Whirlpool: ok alla chiusura dello stabilimento di Napoli: gli operai bloccano la Napoli-Roma – Il Video

Alla vigilia del Primo Maggio, i lavoratori della Whirpool scendono nuovamente in piazza bloccando l’ingresso autostradale della Napoli–Roma. Ennesimo atto dimostrativo per rivendicare il diritto al lavoro e il rispetto degli accordi sanciti presso il Ministero dello Sviluppo Economico.

Infatti, nella giornata di ieri i sindacati, convocati di fretta e furia dal viceministro Alessandra Todde, hanno ricevuto l’ennesima doccia fredda. In quella sede, è stato preso atto che per la multinazionale americana l’Italia resta un polo di produzione strategico, ma solo per i siti produttivi settentrionali, confermando la propria intenzione a chiudere lo stabilimento napoletano.

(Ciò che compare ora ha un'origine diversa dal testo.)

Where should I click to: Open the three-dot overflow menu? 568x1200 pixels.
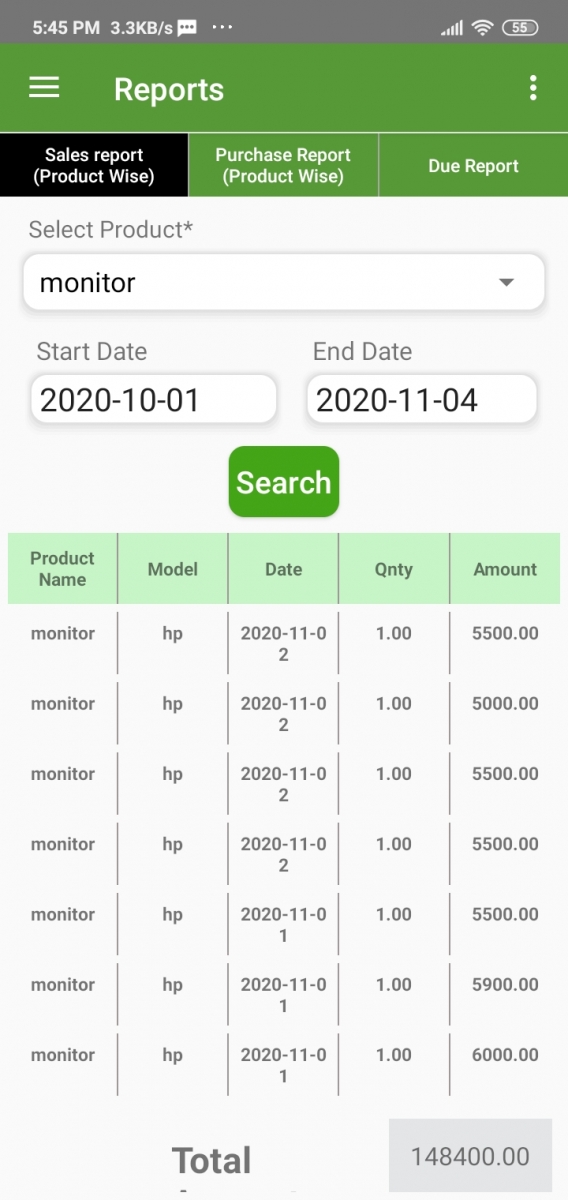(x=533, y=88)
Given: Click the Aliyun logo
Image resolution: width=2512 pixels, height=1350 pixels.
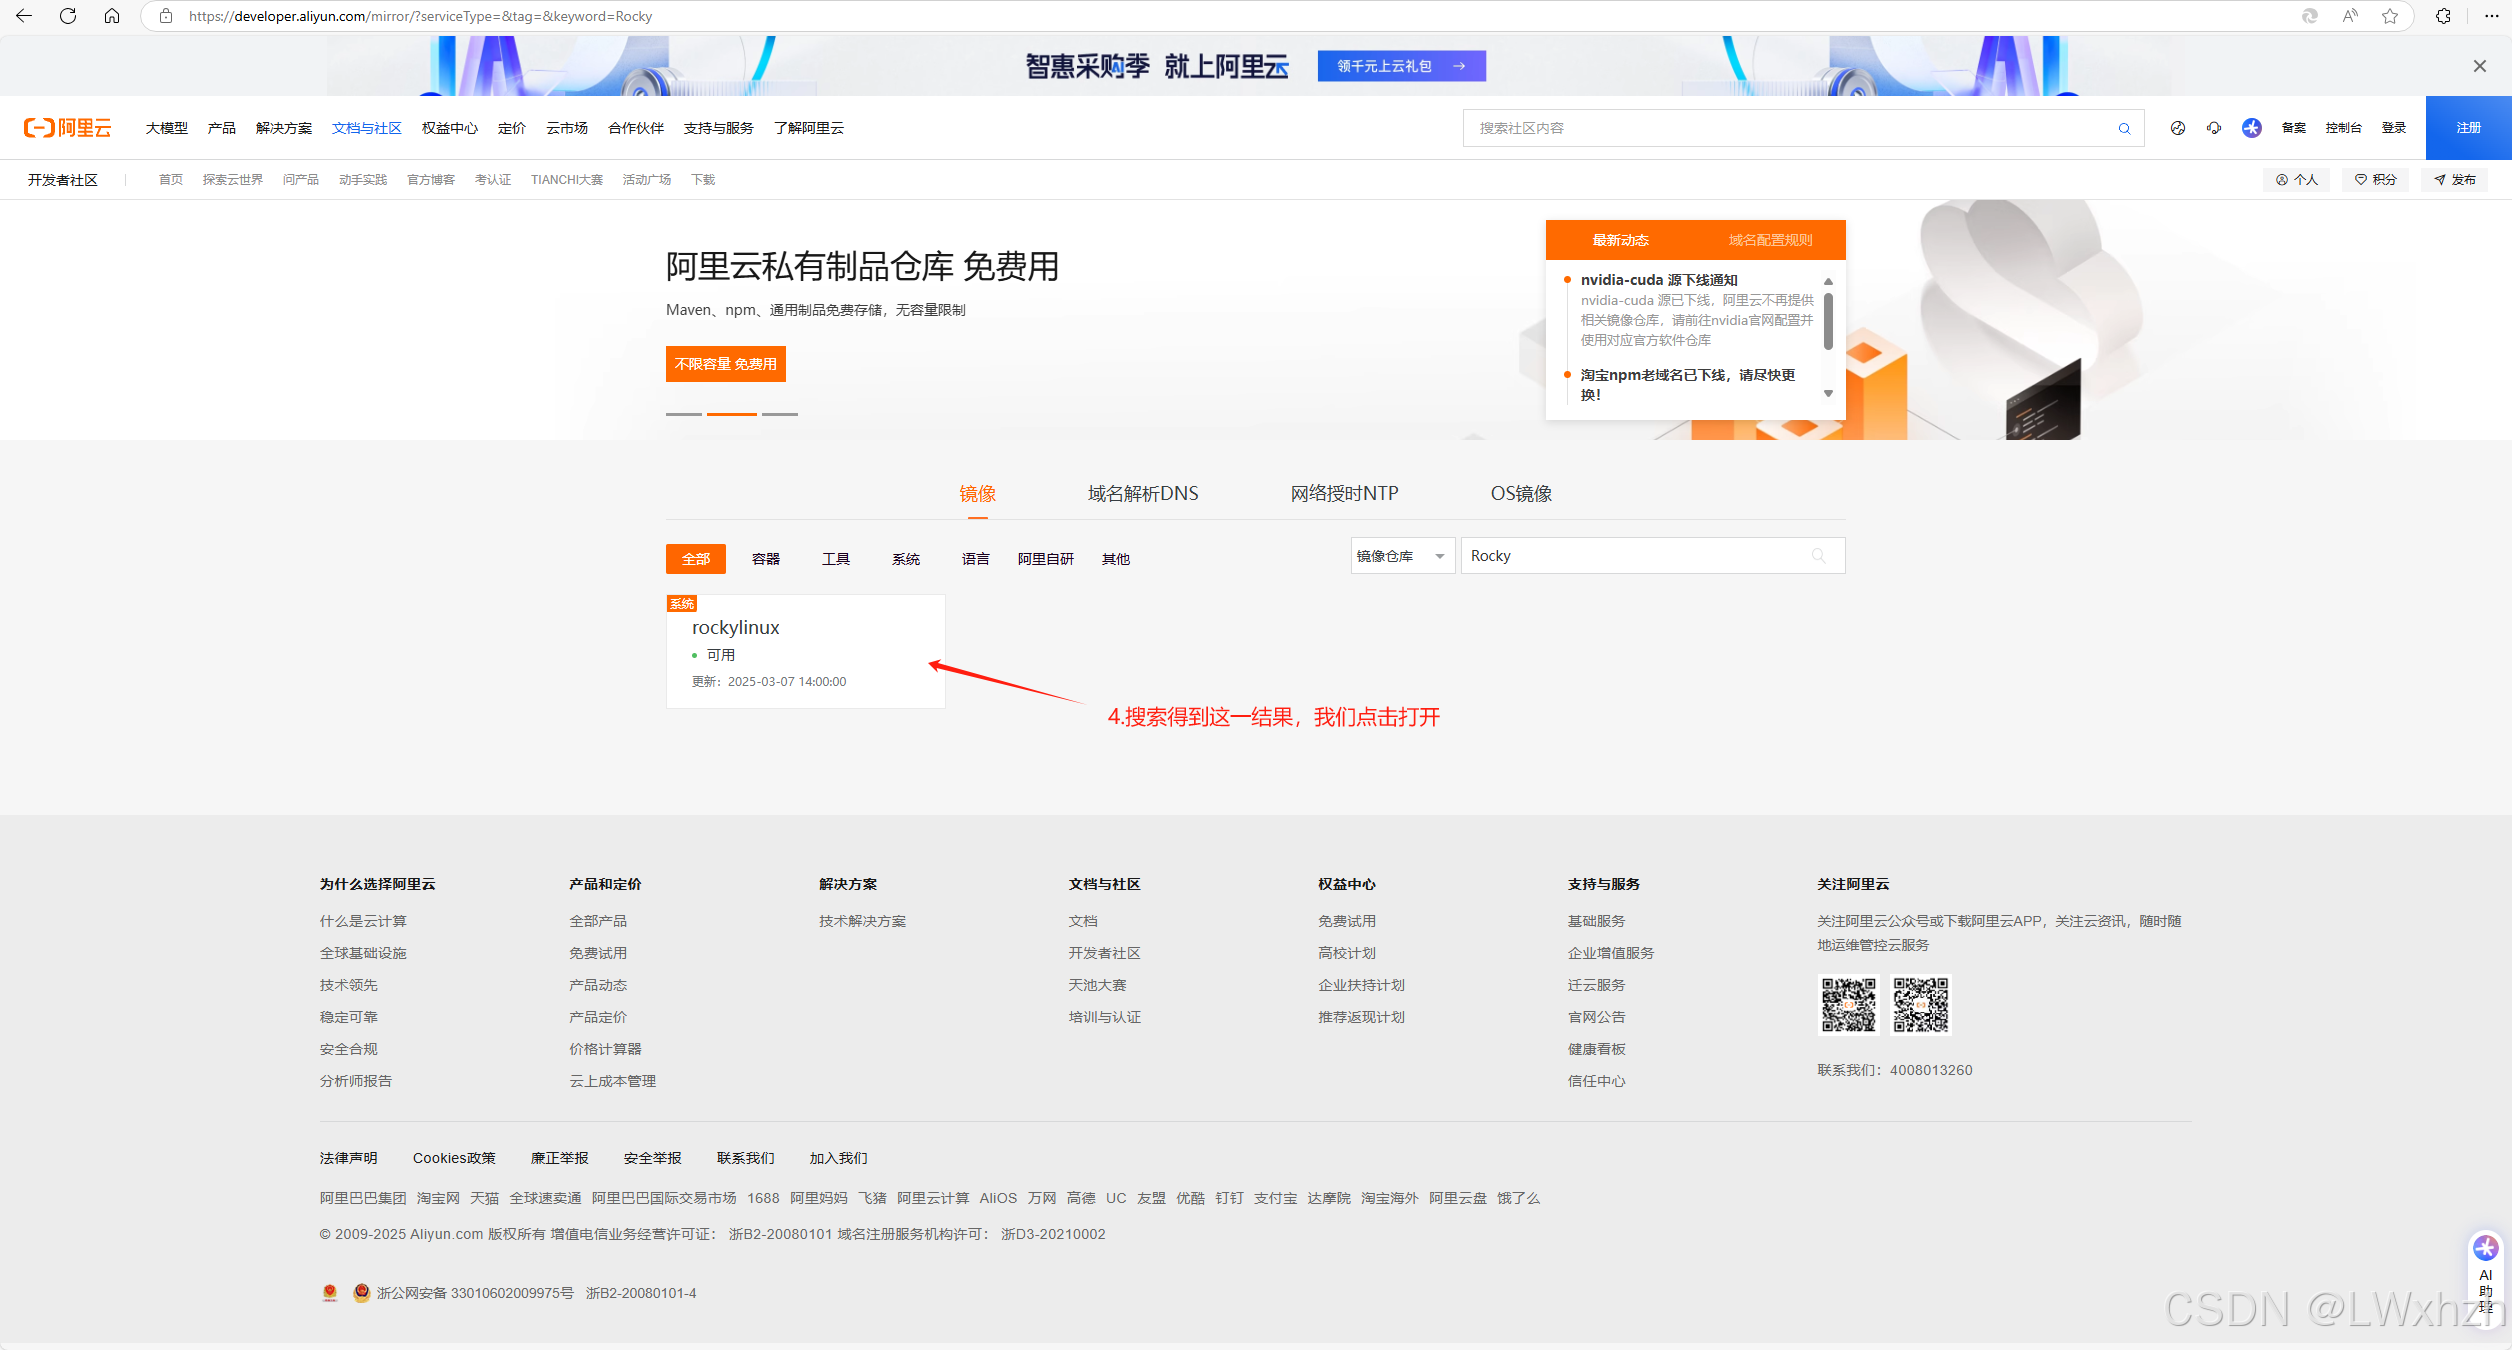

“La Whirpool è un’azienda sana – ricordano i lavoratori – che negli ultimi anni nel nostro Paese ha avuto un incremento di fatturato tale che ha portato all’assunzione presso gli altri stabilimenti italiani di centinaia di lavoratori interinali”.

Per tale motivo, gli operai chiedono che “siano rispettati gli impegni presi sul tavolo ministeriale e che parte di questa produzione ritorni nello stabilimento di via Argine, a Napoli”.

Le proteste continueranno nei prossimi giorni: domani il Primo Maggio – festa dei lavoratori – si svolgerà presso lo stabilimento della Whirpool, mentre il 4 maggio ci sarà una riunione del coordinamento di tutti gli operai dei siti produttivi italiani per concordare azioni di lotta congiunte.

Già si pensa a una manifestazione a Varese – sede del principale stabilimento italiano, dove i 350 operai napoletani sono pronti a recarsi in massa per lottare insieme agli altri dipendenti della multinazionale americana.